M取締役には悪気はなかったのです。心のそこから会社のために、一生懸命やっていました。しかし、時間は有限です。現状維持が精一杯。その間に、競合他社が力をつけ、古くからの顧客も離れていきました。

まさに、一生懸命やりながらも、下りのエスカレーっている状態。先駆者として知られた会社は、いつのまにか勢いのある新興勢力に対して防戦一方。最先端を走っていたはずの機能も、他者が同様のサービスを展開するようになって、競争力は急速に失われていきました。


詳しくは省略しますが、結果的にM取締役は、新規機能開発に特化することになりました。語学にも担当で、欧米の最新の知見を貪欲に学ぶ力は、やはり業界の中でも群を抜いていました。M取締役が最も力を発揮することに特化するように、1年かけて組織を変えたのです。

もう一つM取締役が特化したのは、新しいマネジメントスタイルです。まず、部門の生産力を2年で5倍をすることを決めました。すると、どう頑張っても、現状の延長線には答えはないことにMさんは、気がついたのです。

そして、また同時に、今までのマネジメント(マネジメントとは言えるものではありませんでしたが、、)ではダメで、新しいやり方が必要なことにもM取締役は気がつきました。

半年間で3人の部長に既存の業務を引継ぎ、その後の半年はサポートに徹してもらいました。その結果欧米のコンベンションを周り、最新トレンドを掴む時間もできたのです。
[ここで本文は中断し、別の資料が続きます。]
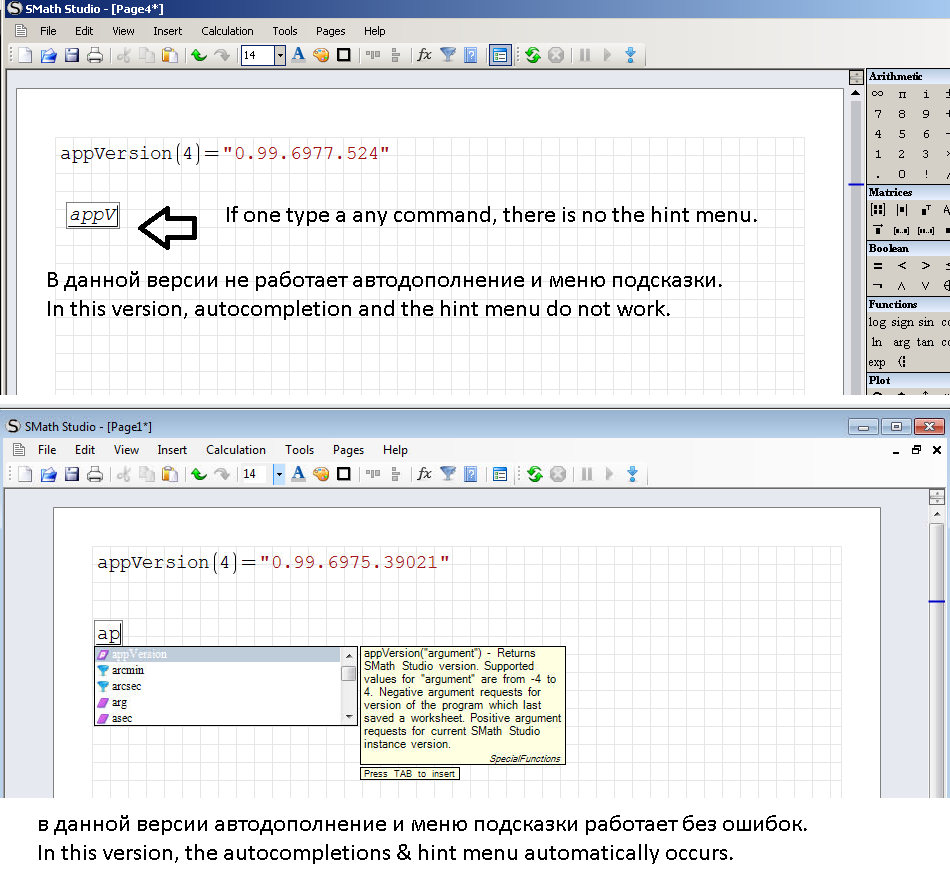Click the Paste icon in the Page1 window toolbar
開発部門の混乱は、受注活動にも負の影響を与えていました。クレーム案件になるのを回避するため、営業は色々な言い訳をして受注調整をしていたのです。

開発部門が正常化するにつれ、既存客からの改修、変更依頼の消化が着実に進むことがわかると、営業も安心して、新規の案件の獲得に動けるようになりました。
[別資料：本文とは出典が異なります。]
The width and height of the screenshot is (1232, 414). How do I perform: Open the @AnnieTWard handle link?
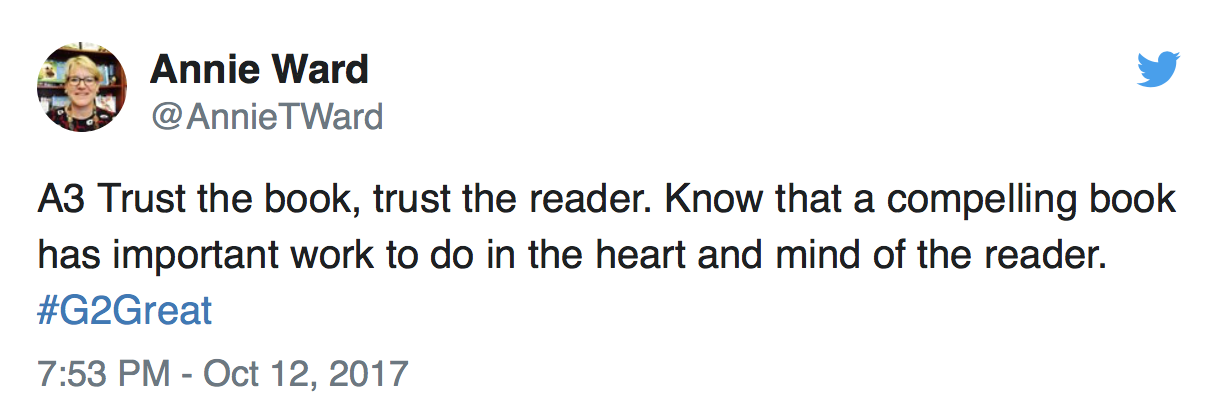tap(266, 118)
今のS社は業界で注目を集める会社です。この躍進は、あのときが転換点です。


さて御社は如何でしょうか?

そもそも、経営幹部は皆、自分が下りのエスカレータに乗っていることに気づいているでしょうか?

前に進むということは、流れに抗い、意図してスピードを上げることでしか得られないこと。これに気づき、必要な算段が打てているでしょうか?